Sensors are a type of transducers that can detect the physical changes in the surrounding, like pressure, position, temperature, etc., and respond accordingly. It comprises three main elements: the sensing segment, the processing circuitry segment, and the signal output segment. The sensing segment contains the sensor itself. The processing circuitry converts the physical component into an electrical equivalent and processes it so that the electrical signals can be easily sent and further processed. Sensors depend on electronic systems to capture, analyse and transmit information that they sense. The electronic systems rely on similar principles as electrical circuits to work, so their ability to control the flow of electrical energy is very significant.
Many sensors act as a switch that control the flow of electric charges through the circuit. As switches are an important part of electronics to change the state of the circuit, components of sensors, such as integrated circuits (chips), transistors and diodes, all contain semiconducting material that are included in the sensor circuits to act as switches.
The Sensing Mechanism
A sensor acts like a bridge between the computing world and the real world. The sensor needs to convert everything that it senses in the real world into special variables that a computing machine understands. The common mode of communication between the two worlds is electrical transmission.

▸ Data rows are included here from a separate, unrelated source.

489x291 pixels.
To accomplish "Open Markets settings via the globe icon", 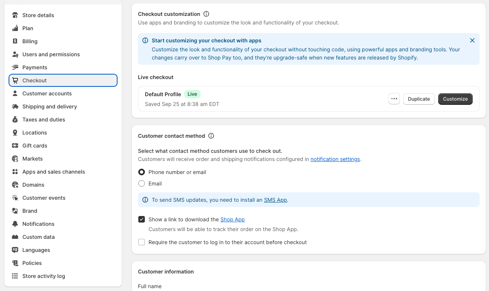I will point(15,159).
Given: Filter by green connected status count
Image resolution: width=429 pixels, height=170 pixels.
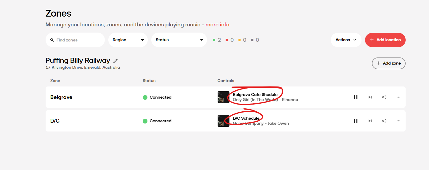Looking at the screenshot, I should (x=217, y=40).
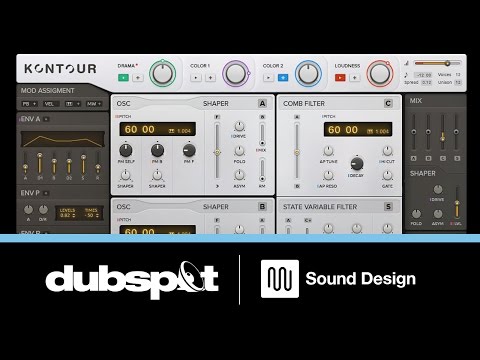Toggle the blue COLOR 2 plus button
Image resolution: width=480 pixels, height=360 pixels.
(x=283, y=78)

Micro-electromechanical Systems (or MEMS) is a microsystems technology (MST) comprising tiny components made up of semiconductor material (like silicon) with size lying in the micro-meter range. Most sensors that detect mechanical energy use MEMS technology in one way or the other. A very popular example is accelerometer.
Because MEMS technology’s manufacturing material is a semiconductor, the primary advantage is that it can be embedded into an integrated circuit (IC). An IC includes other computing components that are also made up of semiconductor material which act on the information received from the sensors. MEMS-based sensors have high sensitivity and detect minute changes, which were unimaginable with its forerunners.

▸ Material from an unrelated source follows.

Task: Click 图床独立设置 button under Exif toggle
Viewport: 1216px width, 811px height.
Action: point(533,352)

Depending on the application, a system may constitute one or multiple sensors, sensing a different physical quantity, thus having unique sensing mechanism. The two of the most popular sensing mechanisms in MEMS technology that can convert a physical variable into an electrical signal are:
- Resistive based sensing
- Capacitive based sensing
The sensing mechanism in both types follow a simple principle – any change in the physical quantity is captured by a change in electrical resistance or capacitance of the material used in the sensor. Thus, larger the change in the physical quantity, larger will be the change in the resistance or capacitance of the material, and vice-versa.
The main difference between the two is the working of the two mechanisms. A resistive based sensing system uses a resistor while a capacitive based sensing system uses a capacitor.
Types of Sensors
Sensors are classified based of several different aspects. They can be classified as active and passive. To simply put, active sensors require an external signal while passive sensors work without any external signal.
Sensors can also be classified as analog and digital, where analog produce an analog output, i.e., a continuous signal, while digital sensors work with discrete, digital data.
Based on the physical property they measure, sensors are classified into light sensors (that uses a photodiode to convert light energy into electric signal), motion sensors (that can produce small amount of energy when they are moved or distorted), proximity sensors (that use different physical methods, like optical with laser, ultrasonic, or capacitive, etc.), temperature sensors (that can detect and measure hotness and coldness, and convert it into electrical signals), chemical sensors (that work for various types of chemical substances, like alcohol, smoke or gas, etc.), humidity sensors (that is mostly used in agriculture to detect and measure water vapour), and so many more.
Conclusion
The sensor world has never been so active and diversified. Sensors have ushered in a new type of technological revolution. The need for different types of sensors is more critical than ever. The emergence of convoluted technologies, health and security concerns due to increasing world population, and the emergence of terrorist activities, among other factors have flourished the sensors market globally. Our world is now full of sensors, and it is only going to expand further. We can only expect sensors to play an even more important role in our lives.